● Data under study
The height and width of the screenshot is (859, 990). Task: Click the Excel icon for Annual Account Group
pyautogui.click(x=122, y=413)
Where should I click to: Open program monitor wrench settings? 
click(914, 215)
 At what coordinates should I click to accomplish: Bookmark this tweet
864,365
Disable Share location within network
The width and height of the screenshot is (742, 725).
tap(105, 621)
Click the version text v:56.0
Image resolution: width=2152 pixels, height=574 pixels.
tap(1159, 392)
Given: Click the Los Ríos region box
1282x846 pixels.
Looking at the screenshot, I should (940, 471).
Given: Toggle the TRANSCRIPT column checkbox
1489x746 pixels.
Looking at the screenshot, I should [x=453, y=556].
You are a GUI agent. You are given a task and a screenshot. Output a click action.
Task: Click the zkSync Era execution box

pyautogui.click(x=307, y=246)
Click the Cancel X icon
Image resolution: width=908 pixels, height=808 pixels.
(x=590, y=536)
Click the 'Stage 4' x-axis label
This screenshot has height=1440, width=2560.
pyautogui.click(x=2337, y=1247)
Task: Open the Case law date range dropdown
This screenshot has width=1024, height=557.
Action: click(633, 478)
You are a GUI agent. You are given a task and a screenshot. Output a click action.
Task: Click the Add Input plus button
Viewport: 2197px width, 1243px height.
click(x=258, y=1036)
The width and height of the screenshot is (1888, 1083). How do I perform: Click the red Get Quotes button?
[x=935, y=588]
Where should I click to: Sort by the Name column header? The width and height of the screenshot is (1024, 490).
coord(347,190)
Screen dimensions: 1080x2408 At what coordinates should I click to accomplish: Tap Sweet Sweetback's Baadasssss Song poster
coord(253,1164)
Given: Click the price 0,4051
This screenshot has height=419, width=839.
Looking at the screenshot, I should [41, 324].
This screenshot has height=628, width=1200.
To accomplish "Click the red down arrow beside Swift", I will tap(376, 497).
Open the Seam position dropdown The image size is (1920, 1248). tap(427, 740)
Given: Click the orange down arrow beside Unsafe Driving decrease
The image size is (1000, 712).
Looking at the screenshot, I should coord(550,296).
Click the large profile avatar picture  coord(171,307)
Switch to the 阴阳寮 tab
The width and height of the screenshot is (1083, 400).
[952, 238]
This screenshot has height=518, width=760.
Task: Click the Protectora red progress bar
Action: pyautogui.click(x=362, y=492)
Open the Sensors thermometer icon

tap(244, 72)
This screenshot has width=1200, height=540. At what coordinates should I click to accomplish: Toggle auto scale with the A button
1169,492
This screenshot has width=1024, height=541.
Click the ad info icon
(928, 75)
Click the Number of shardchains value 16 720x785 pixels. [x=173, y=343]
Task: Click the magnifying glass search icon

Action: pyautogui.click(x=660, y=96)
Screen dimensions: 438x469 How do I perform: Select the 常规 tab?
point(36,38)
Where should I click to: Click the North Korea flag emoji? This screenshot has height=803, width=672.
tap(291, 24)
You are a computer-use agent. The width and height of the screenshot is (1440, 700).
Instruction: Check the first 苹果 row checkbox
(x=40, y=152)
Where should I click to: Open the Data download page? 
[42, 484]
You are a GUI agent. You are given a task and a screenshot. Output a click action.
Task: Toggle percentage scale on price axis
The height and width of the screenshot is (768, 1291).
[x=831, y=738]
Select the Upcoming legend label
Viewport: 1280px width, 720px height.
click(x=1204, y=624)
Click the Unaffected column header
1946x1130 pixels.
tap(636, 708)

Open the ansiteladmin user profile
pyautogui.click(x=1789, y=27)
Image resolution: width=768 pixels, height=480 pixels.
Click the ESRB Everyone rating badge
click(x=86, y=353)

● Requirement
Copy out every line of the entries where the string "dropdown" shows up.

● Task answer
Task: Open the Case law date range dropdown
Open the Seam position dropdown The image size is (1920, 1248). tap(427, 740)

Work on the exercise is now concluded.